(Saved data entries)
★ ★ ★ ★ ★ ★ ★
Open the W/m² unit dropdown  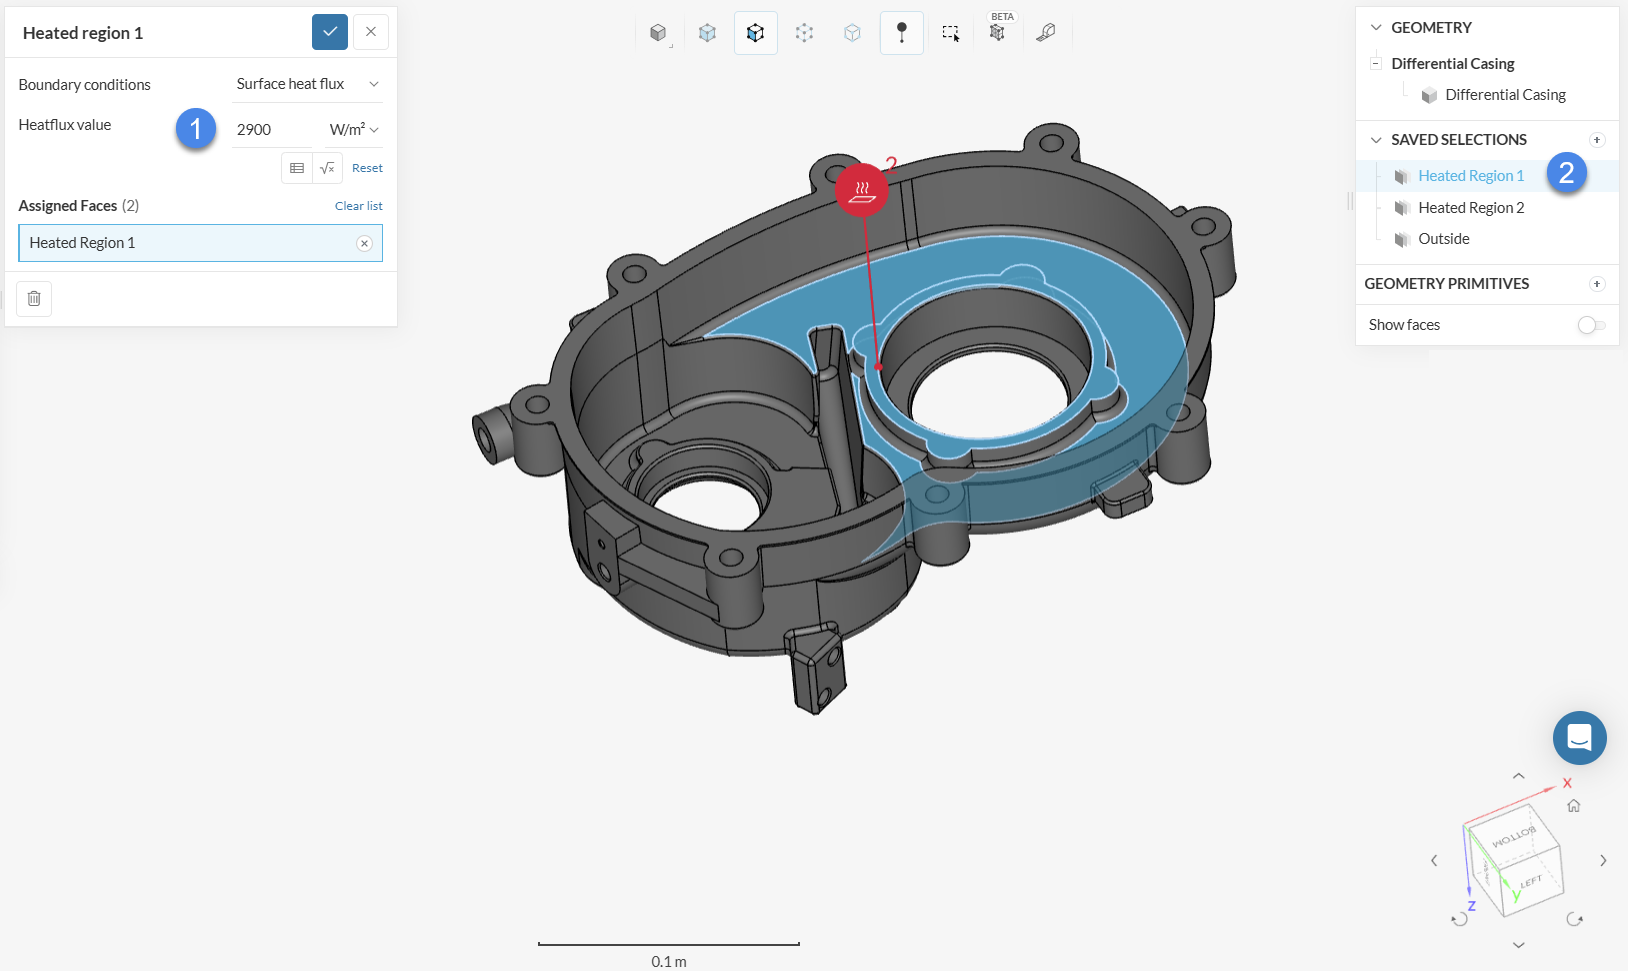click(x=354, y=130)
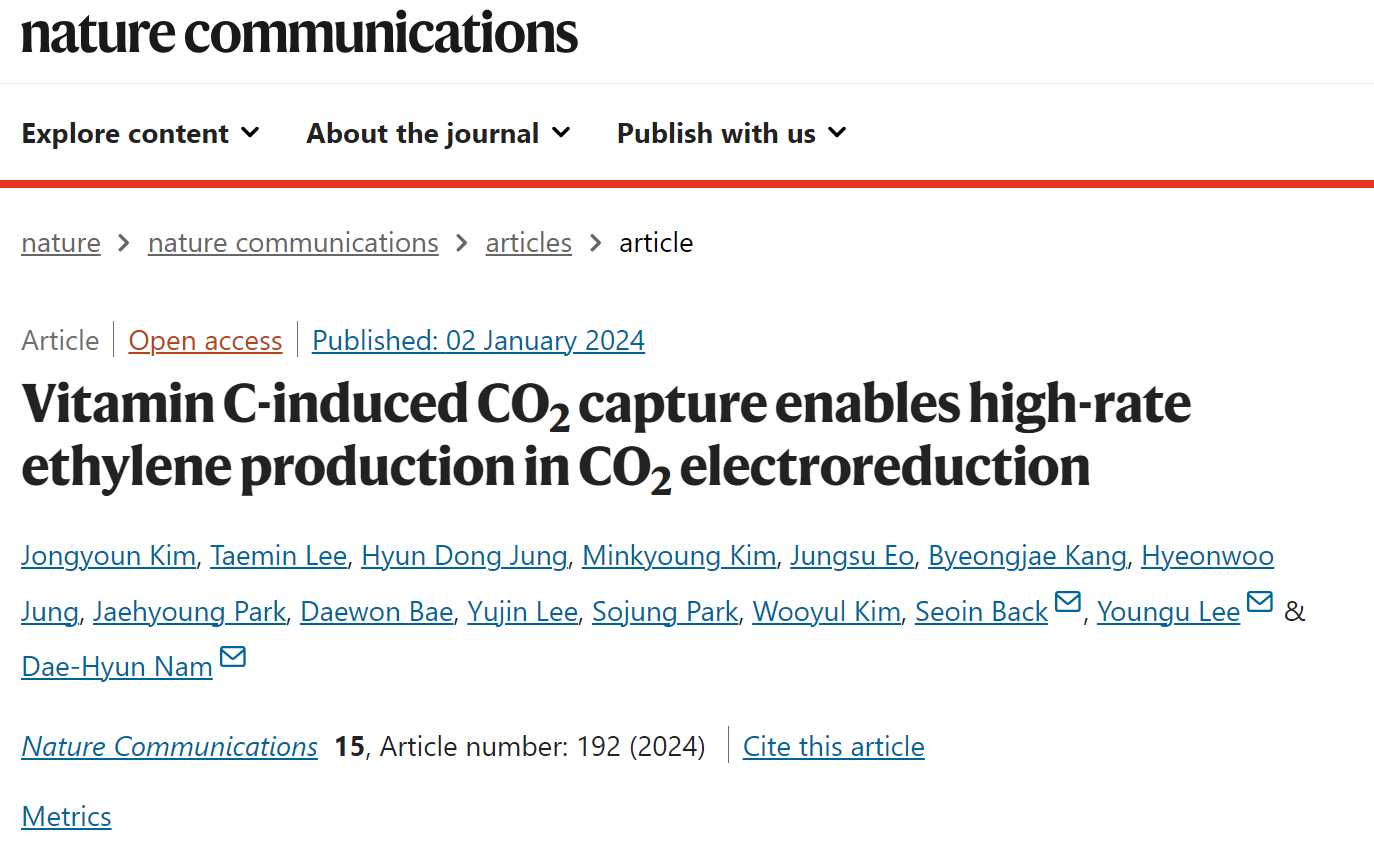
Task: Navigate to the articles breadcrumb
Action: (529, 243)
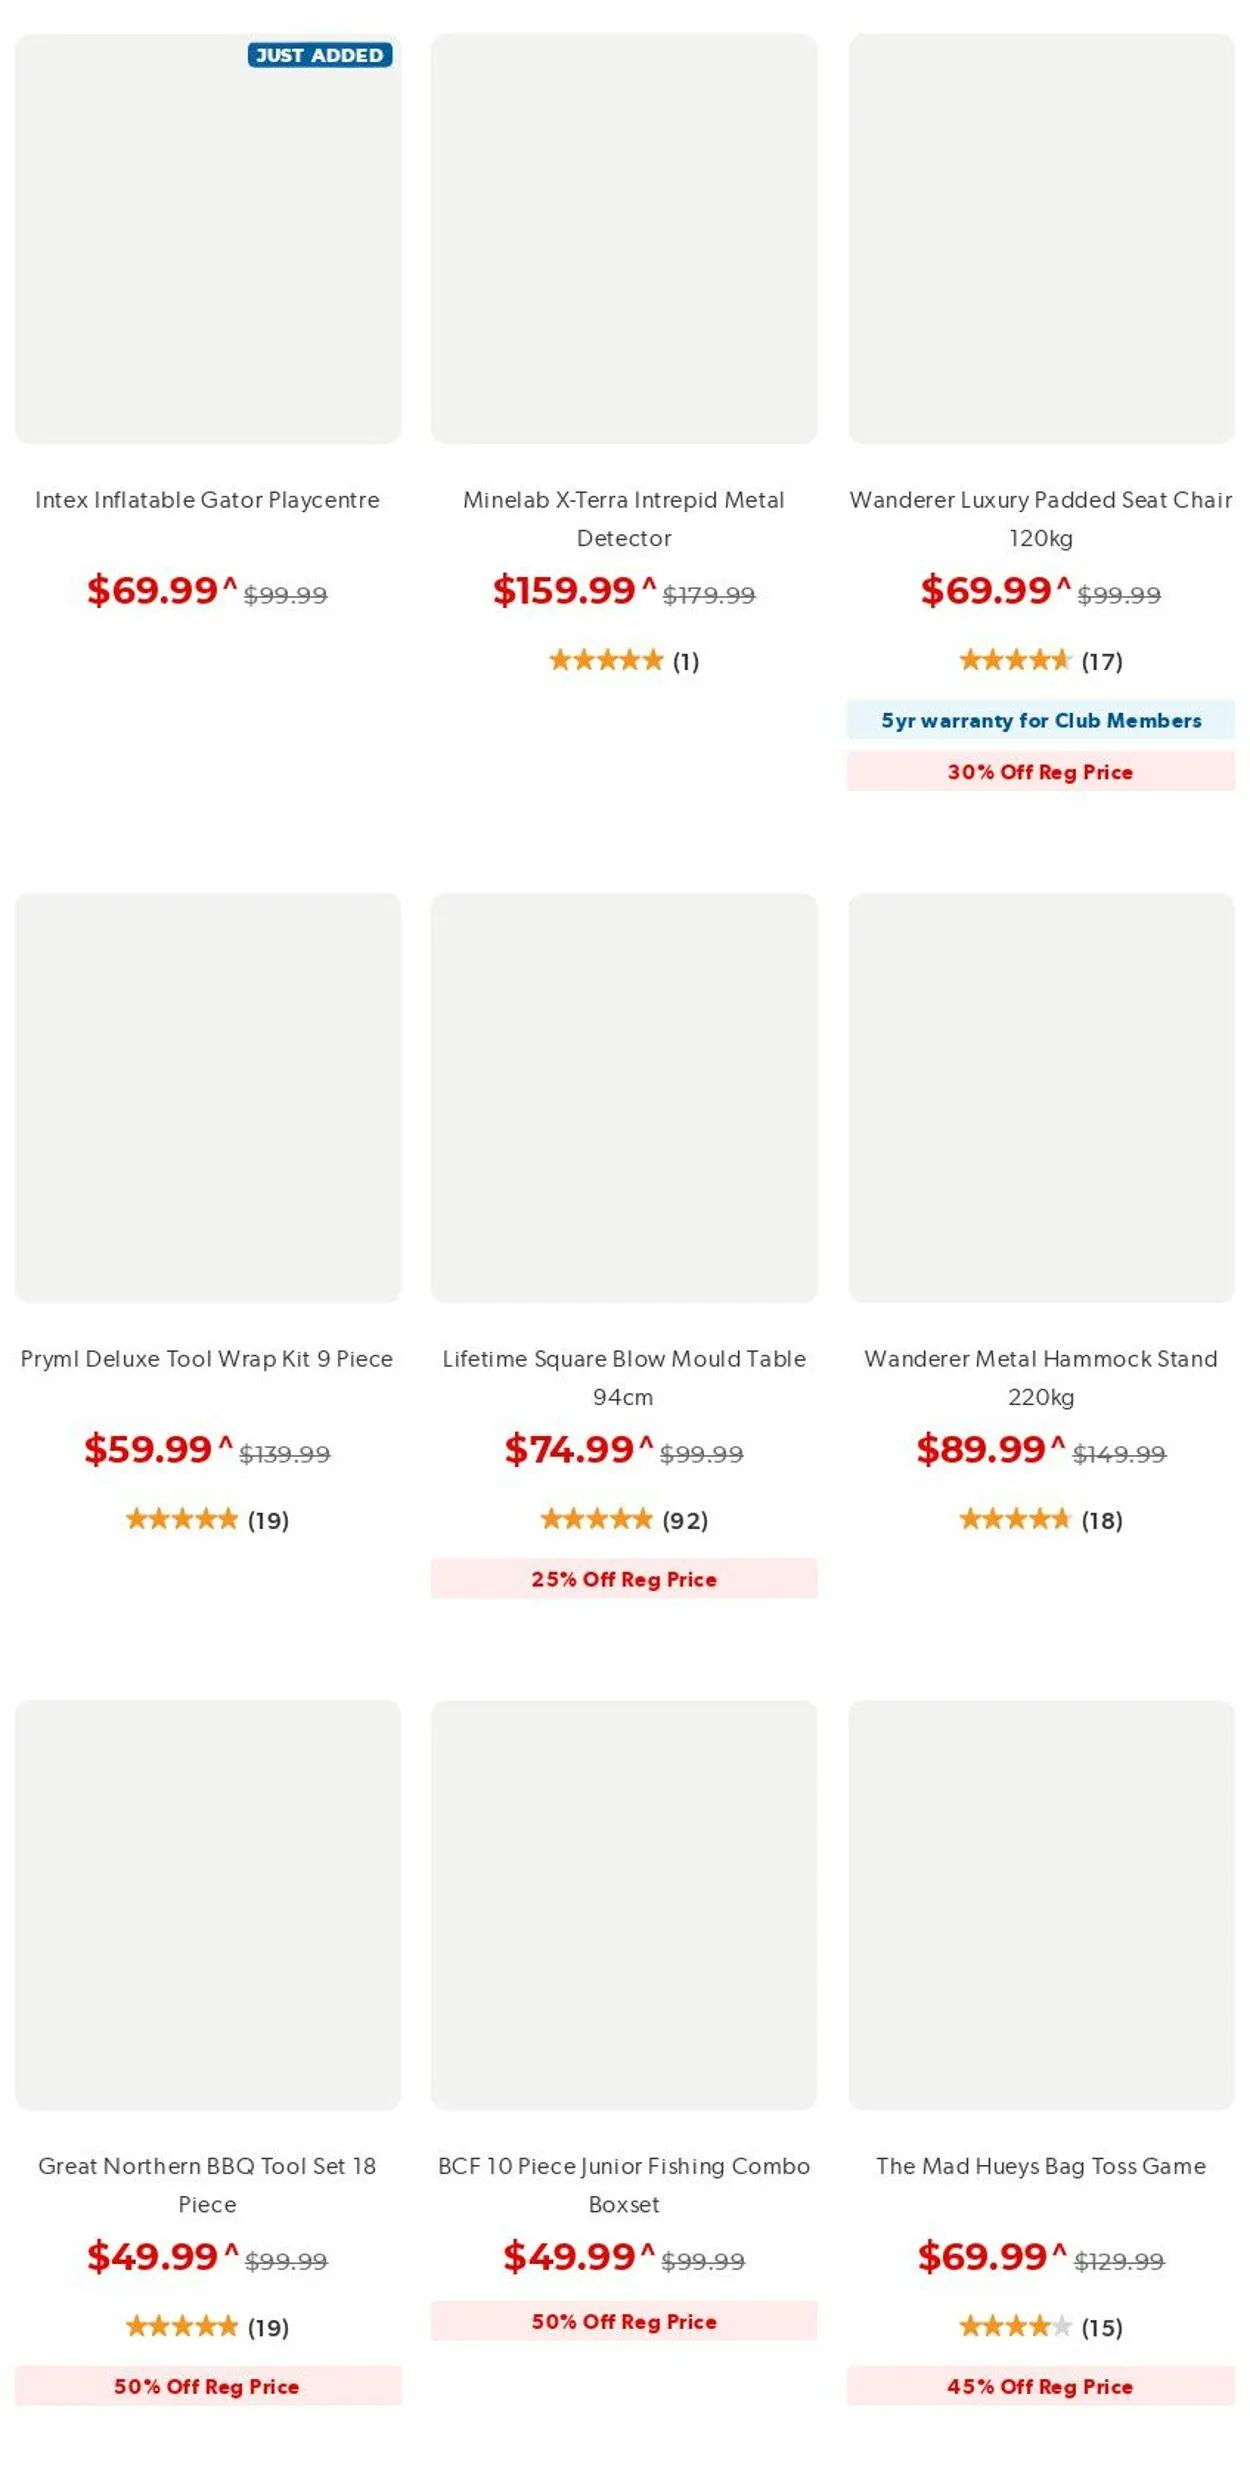Open BCF Junior Fishing Combo Boxset image

coord(623,1905)
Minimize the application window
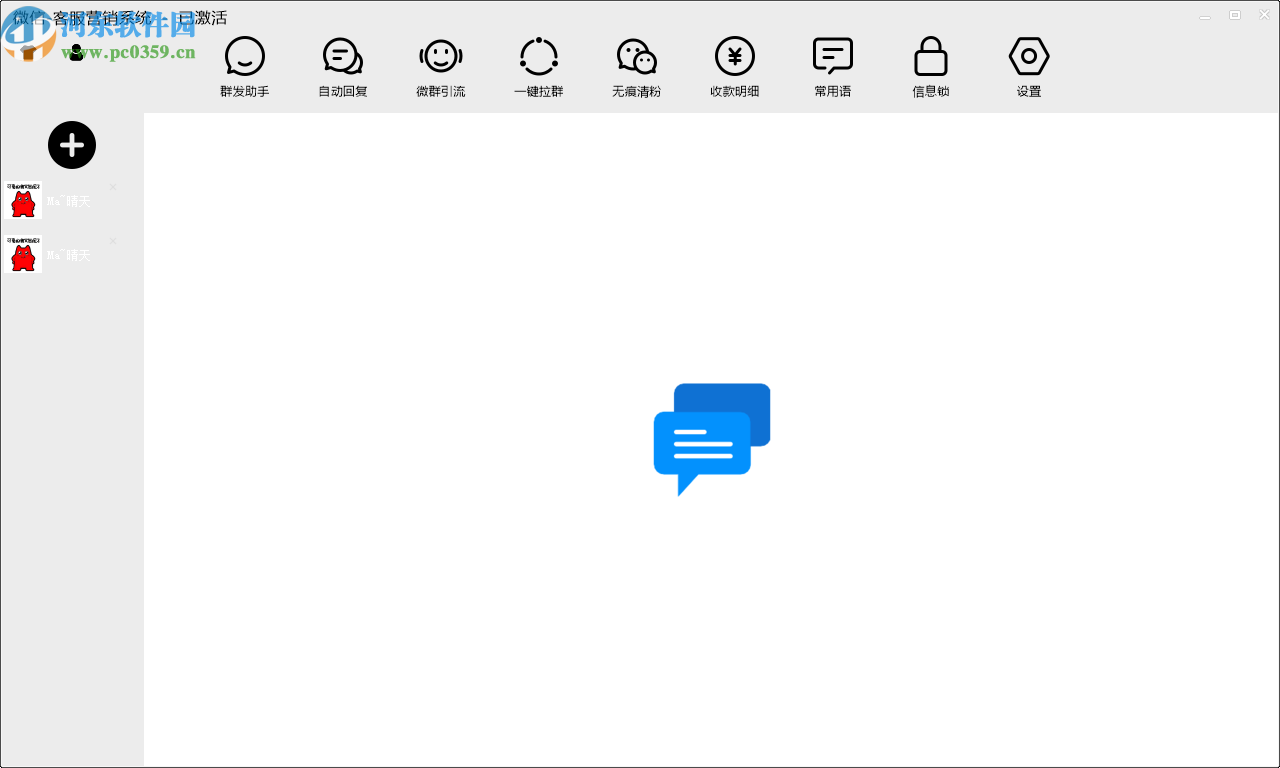Screen dimensions: 1280x768 pyautogui.click(x=1205, y=16)
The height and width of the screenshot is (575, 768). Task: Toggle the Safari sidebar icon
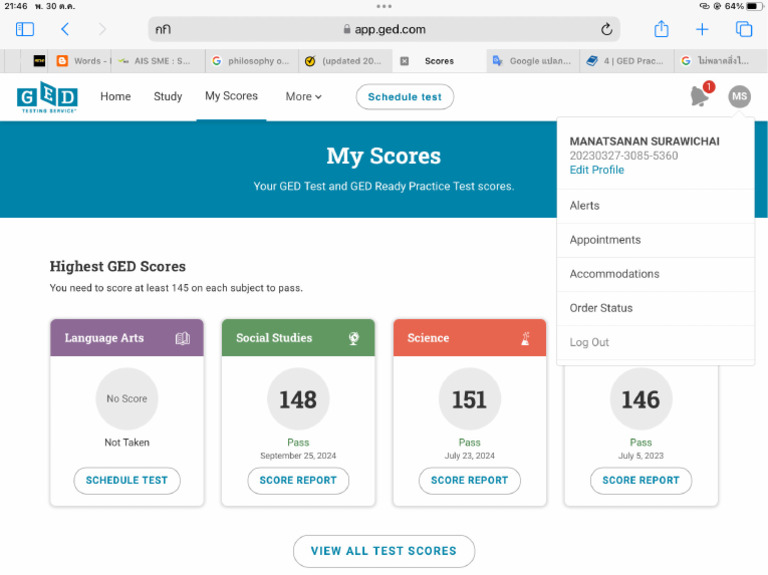click(x=25, y=30)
★ ★ ★ ★ ★ ★ ★
▸ **PROMPT**
Your answer must be an exact copy of the lines from the line with "The height and" to the final line of the data, both ends included, and no pictures.

▸ **RESPONSE BOX**
The height and width of the screenshot is (575, 768). Task: Toggle the Safari sidebar icon
click(x=25, y=30)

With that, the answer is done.